Required work: Could you retype the entries exactly as they are?

Stored items:
*** Begin section ***

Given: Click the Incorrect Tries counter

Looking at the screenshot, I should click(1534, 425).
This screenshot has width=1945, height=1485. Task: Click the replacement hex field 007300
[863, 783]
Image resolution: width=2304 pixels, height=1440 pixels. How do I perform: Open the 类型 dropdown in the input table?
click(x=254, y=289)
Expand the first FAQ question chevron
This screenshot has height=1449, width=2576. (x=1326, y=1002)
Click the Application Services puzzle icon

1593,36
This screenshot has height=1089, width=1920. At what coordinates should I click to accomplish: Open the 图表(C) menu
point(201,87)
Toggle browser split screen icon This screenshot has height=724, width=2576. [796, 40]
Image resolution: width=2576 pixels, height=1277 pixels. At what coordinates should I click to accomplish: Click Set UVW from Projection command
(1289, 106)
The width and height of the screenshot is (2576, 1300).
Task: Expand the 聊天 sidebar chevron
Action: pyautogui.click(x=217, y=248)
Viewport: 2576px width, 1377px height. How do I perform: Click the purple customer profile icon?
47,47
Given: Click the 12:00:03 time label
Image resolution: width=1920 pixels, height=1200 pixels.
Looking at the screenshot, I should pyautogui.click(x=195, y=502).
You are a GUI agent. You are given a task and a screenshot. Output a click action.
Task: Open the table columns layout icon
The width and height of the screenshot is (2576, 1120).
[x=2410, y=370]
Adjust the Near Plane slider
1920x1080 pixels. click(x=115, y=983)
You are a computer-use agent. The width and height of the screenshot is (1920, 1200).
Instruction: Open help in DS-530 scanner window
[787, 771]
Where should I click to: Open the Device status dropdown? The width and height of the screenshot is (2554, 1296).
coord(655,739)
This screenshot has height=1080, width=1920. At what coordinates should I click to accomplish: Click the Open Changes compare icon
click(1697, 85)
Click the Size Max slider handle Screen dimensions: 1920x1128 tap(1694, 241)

*** End section ***

Task answer:
Given: Click the Incorrect Tries counter

Looking at the screenshot, I should click(1534, 425).
This screenshot has width=1945, height=1485. Task: Click the replacement hex field 007300
[863, 783]
Image resolution: width=2304 pixels, height=1440 pixels. How do I perform: Open the 类型 dropdown in the input table?
click(x=254, y=289)
Expand the first FAQ question chevron
This screenshot has height=1449, width=2576. (x=1326, y=1002)
Click the Application Services puzzle icon

1593,36
This screenshot has height=1089, width=1920. At what coordinates should I click to accomplish: Open the 图表(C) menu
point(201,87)
Toggle browser split screen icon This screenshot has height=724, width=2576. [796, 40]
Image resolution: width=2576 pixels, height=1277 pixels. At what coordinates should I click to accomplish: Click Set UVW from Projection command
(1289, 106)
The width and height of the screenshot is (2576, 1300).
Task: Expand the 聊天 sidebar chevron
Action: pyautogui.click(x=217, y=248)
Viewport: 2576px width, 1377px height. How do I perform: Click the purple customer profile icon?
47,47
Given: Click the 12:00:03 time label
Image resolution: width=1920 pixels, height=1200 pixels.
Looking at the screenshot, I should pyautogui.click(x=195, y=502).
You are a GUI agent. You are given a task and a screenshot. Output a click action.
Task: Open the table columns layout icon
The width and height of the screenshot is (2576, 1120).
[x=2410, y=370]
Adjust the Near Plane slider
1920x1080 pixels. click(x=115, y=983)
You are a computer-use agent. The width and height of the screenshot is (1920, 1200).
Instruction: Open help in DS-530 scanner window
[787, 771]
Where should I click to: Open the Device status dropdown? The width and height of the screenshot is (2554, 1296).
coord(655,739)
This screenshot has height=1080, width=1920. At what coordinates should I click to accomplish: Click the Open Changes compare icon
click(1697, 85)
Click the Size Max slider handle Screen dimensions: 1920x1128 tap(1694, 241)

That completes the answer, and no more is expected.